## Yapılacaklar
1. Dokufest haberine göre aşağıdakileri yanıtlayın:
(a) Festival bu yıl kaçıncı kez düzenlendi?
(b) Etkinlik hangi tarihler arasında gerçekleşti?
(c) Ödül alan filmin uluslararası prömiyeri hangi festivalde yapıldı?
2. Dokufest ödülleriyle ilgili haberi son cümlesinden sonra sürdürün.

## Sayfa alıntısı
⁂
Kosova'nın Prizren şehrinde bu sene 16.sı düzenlenen belgesel ve kısa film festivali Dokufest'te ödüller sahiplerini buldu.
4-12 Ağustos tarihleri arasında gerçekleşen etkinliğin Uluslararası Belgesel Yarışmasının kısa metrajlılar bölümünde ödül, Ah Bir Barış Olsaydı (If Only There Were Peace) adlı yapıma verildi.
Yönetmen hanesinde Carmine Grimaldi ve Deniz Tortum adlarını gördüğümüz deneysel eserde Türkiye'de devam eden Kürt-Türk çatışması ironik bir yaklaşımla irdeleniyor.
Carmen Gray, Cíntia Gli, Melody Gilbert, Rodolfo Castillo-Morales ve Wood LIN'den oluşan jürinin açıklamasında, iktidar ilişkileri, kimlik ve performans hakkında kendine has ve çok katmanlı bir keşif deniyor film hakkında. Uluslararası prömiyeri Sheffield Doc/Fest'te gerçekleşmiş yapımın, sosyal ve kültürel bir araç olarak sinemanın işlevine seyirciyi düşünmeye sevk ettiği de belirtildi. Israrla barış mesajını ileten ABD/Türkiye ortak yapımının yolu buralardan geçer mi acaba?
⁂
[Kayıtlar]
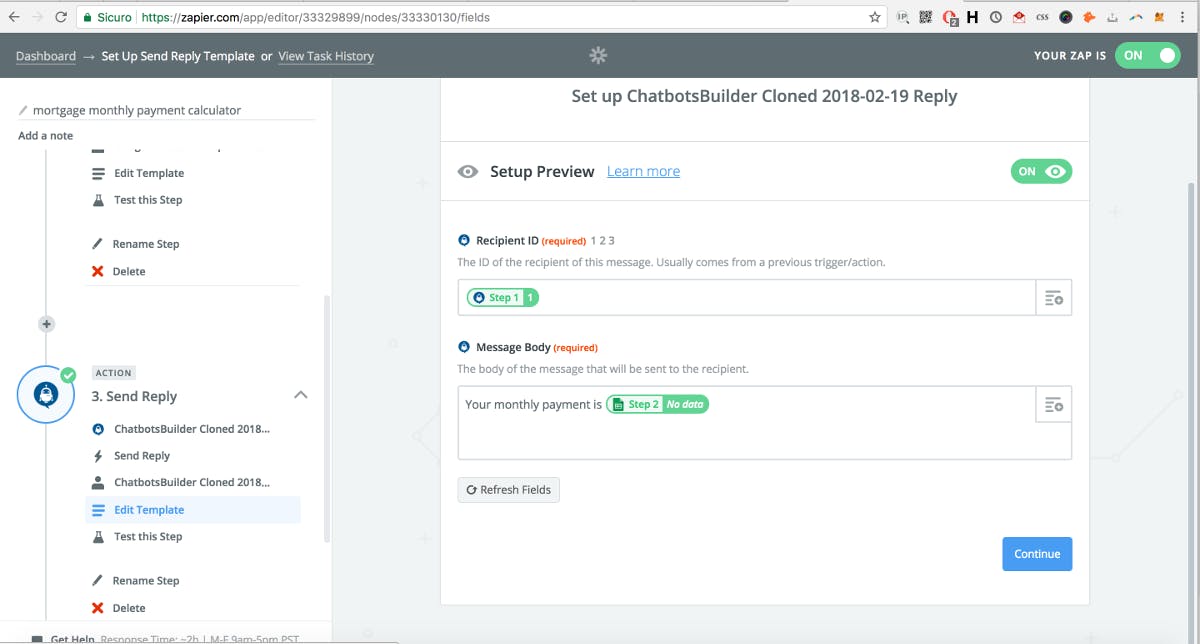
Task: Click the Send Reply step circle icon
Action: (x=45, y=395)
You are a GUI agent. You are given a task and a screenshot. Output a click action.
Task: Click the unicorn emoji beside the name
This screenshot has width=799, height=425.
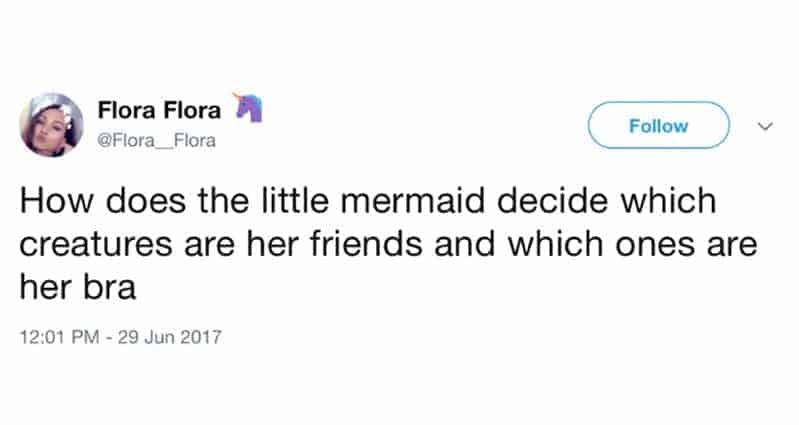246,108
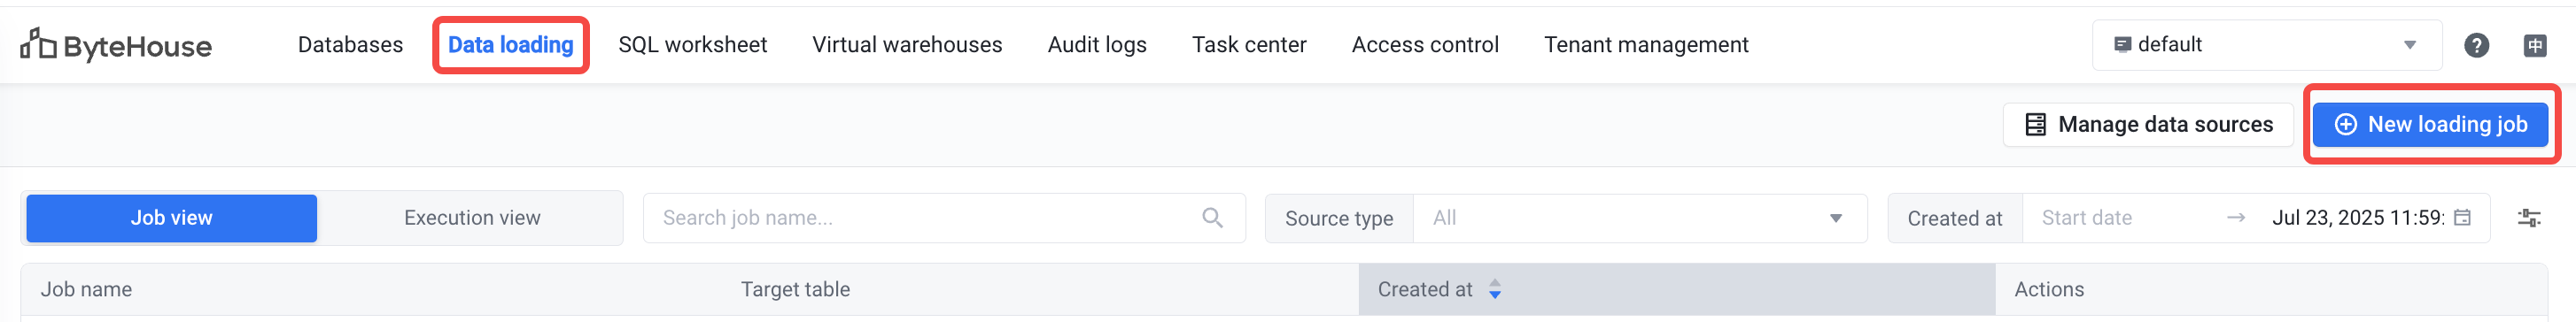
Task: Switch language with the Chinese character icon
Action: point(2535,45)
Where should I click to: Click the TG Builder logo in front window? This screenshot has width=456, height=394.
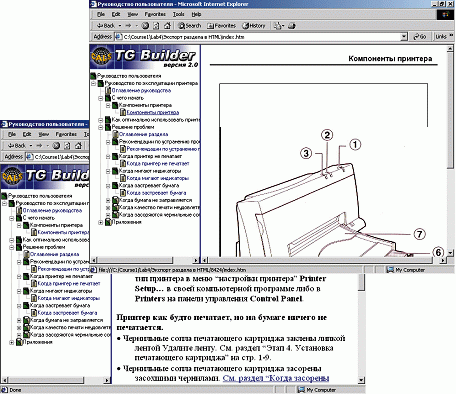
⁂
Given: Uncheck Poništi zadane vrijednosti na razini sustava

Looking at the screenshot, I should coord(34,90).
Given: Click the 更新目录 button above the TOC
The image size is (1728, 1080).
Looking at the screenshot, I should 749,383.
⁂
## Sonuçlar
1.
(a) 16. kez
(b) 4-12 Ağustos
(c) Sheffield Doc/Fest

2.
Gora'ya mansiyon
Balkan filmleri yarışmasına katılan yeni yönetmenlerden Stefan Malešević Gora adlı özgün filmiyle mansiyona layık görüldü. Kosova'nın güneyinde yaşayıp Slavca konuşan Müslüman Goraniler, bölgede sonu bir türlü gelmeyen siyasi oyunlarda komşu halkların (Sırplar, Makedonlar, Bulgarlar, Arnavutlar, Boşnaklar…) günah keçisi olmuş.
Kadınların filme çekilmesi yasak olduğundan, gündelik hayatlarını erkek Goraniler üzerinden takip edyoruz. Etraflarını kuşatan dağların etkileyici görüntüleri bir yana, hayvanları, gelenekleri, törenleri, kuralları ve hayatlarının ritmleri bir meditasyon yoğunluğunda seyirciyle buluşuyor.
Sualtında nefesini tutma şampiyonlarından Hırvatistanlı Goran Čolak
hakkındaki My Life Without Air, yönetmeni Bojana Burnać'a en iyi yeni yönetmen ödülünü kazandırdı.
Suyun içinde geçirilen vaktin bedene şifa kazandırdığı malum. Nefes tutularak denize dalmanın ayrıcalığı da kabul edilen bir gerçek.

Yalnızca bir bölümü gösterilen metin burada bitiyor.